Die Situation ist auch diesbezüglich gar nicht zu vergleichen mit dem Zweiten Weltkrieg. Damals fühlte man sich – speziell als die Truppen bereits im Dezember 1939 weit südlich des Rheins in die sogenannte «Limmat-Stellung» und später ins erwähnte «Réduit» verlegt wurden – regelrecht abgeschnitten vom Rest der Schweiz. Man wusste auch, dass die Rheinbrücken geladen waren und jederzeit hätten gesprengt werden können. In Schaffhausen, aber auch in Basel kam dazu, dass deutsche Truppen gegebenenfalls auf den Schienen der Deutschen Reichsbahn (der heutigen DB) direkt und fast unbemerkt hätten in die Grenzbahnhöfe einfahren können. Zeitzeugen sprachen damals von einem «verlorenen Zipfel jenseits des Rheins». Und man muss sich vorstellen: Oft waren die Familienväter damals im Landesinnern im Militär – und die Mütter und (kleinen) Kinder allein an der Grenze, in der geschilderten ungewissen, bedrohlichen Situation. Das führte übrigens zu Ende des Krieges nicht nur zu Freude und Erleichterung am sogenannten «Tag des Friedens» im Mai 1945 – sondern es entlud sich, etwa in Schaffhausen, durchaus auch ein gewisser Frust, der sich etwa in Krawallen gegen die sogenannten «Fröntler», die Schweizer Nazi-Sympathisanten, richtete. Wenn man da heute – lassen Sie mich das so sagen – mal nicht mehr ins nahe Deutschland zum Einkaufen, Essen oder ins Kino kann, dann sollte das doch eigentlich verschmerzbar sein (schmunzelt).
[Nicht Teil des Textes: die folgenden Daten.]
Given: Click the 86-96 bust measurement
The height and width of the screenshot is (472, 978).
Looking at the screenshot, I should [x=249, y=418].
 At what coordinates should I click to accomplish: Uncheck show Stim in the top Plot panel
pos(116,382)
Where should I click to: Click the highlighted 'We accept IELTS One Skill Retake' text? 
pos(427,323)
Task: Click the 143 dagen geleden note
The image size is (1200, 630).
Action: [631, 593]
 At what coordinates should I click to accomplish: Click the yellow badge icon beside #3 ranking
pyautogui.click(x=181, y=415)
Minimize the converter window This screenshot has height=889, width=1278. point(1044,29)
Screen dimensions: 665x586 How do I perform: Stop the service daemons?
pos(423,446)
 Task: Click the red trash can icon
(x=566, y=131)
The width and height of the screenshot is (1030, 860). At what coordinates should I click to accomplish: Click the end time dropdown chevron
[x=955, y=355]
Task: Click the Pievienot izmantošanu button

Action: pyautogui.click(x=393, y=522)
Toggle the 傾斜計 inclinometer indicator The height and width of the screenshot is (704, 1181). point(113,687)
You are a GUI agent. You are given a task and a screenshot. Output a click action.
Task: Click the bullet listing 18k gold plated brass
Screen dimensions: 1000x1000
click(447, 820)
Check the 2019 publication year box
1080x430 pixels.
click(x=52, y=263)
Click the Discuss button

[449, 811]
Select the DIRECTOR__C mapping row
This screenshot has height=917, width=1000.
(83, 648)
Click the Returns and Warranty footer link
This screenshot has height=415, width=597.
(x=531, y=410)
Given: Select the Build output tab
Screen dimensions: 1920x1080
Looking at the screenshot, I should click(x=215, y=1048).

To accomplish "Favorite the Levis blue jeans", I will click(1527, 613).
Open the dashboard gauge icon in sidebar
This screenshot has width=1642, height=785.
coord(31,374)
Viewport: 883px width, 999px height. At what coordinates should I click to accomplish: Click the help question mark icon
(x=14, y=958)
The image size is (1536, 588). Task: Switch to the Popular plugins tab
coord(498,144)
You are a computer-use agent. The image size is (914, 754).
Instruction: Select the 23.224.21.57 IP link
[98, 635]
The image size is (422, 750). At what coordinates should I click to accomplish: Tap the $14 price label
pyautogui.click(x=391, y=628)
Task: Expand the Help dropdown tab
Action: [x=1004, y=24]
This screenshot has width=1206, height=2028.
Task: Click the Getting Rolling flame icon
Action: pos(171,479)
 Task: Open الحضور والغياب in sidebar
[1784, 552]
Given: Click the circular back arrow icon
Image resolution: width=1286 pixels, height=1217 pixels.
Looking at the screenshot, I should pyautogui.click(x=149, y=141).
Sie arbeiten als Historiker und Moderator von Anlässen. Wie wirkt sich die Corona-Krise auf Ihr Leben und Ihre berufliche Tätigkeit aus?
Bei den Moderationen ist es schon so, dass bei mir – wie bei Kollegen natürlich auch – innert einigen wenigen Tagen restlos alle Aufträge weggebrochen sind. Gerade noch hatte ich für die kommenden Monate fast zu viele Moderationen geplant, und jetzt werden bereits erste Veranstaltungen von Mitte Juni wieder abgesagt. Und neue Aufträge, für die jeweiligen «Peak-Monate» Mai und Juni, kommen natürlich auch nicht rein. Ich muss sagen, das ist schon noch eine spezielle Situation – und da merkt man, dass eine Position mit Fixlohn doch auch Vorteile haben könnte. Immerhin habe ich – im Unterschied zu Kollegen, die sich «nur» auf Moderationen beschränken – doch auch den einen oder andern publizistischen Auftrag im Moment. Ich bin zum Beispiel gerade am Schreiben einer Biographie, die zwar erst nächstes Jahr erscheint, an der ich aber jetzt fast ‹ungestört› schreiben kann. Und dann kann ich mich abends – in der Zeit, während der ich sonst oft am Moderieren bin – auch einfach mal ganz ruhig hinsetzen und etwas lesen. Im Moment etwa «Faschismus - eine Warnung» von Madeleine Albright oder «Die Bagage» von Monika Helfer. Ich versuche also, der aktuell schwierigen Situation vor allem das Positive abzugewinnen – und wünsche allen Kolleginnen und Kollegen in der Kommunikations- und Eventbranche ebenfalls ganz viel Geduld und Zuversicht. Wie sagte Kollegin Nina Ruge immer so treffend: «Alles wird gut!»

 

 


Matthias Wipf (*1972) ist als promovierter Historiker und Publizist, als Berater für Kommunikation und Events sowie als Moderator für Diskussionsrunden, Konferenzen und Firmenanlässe tätig.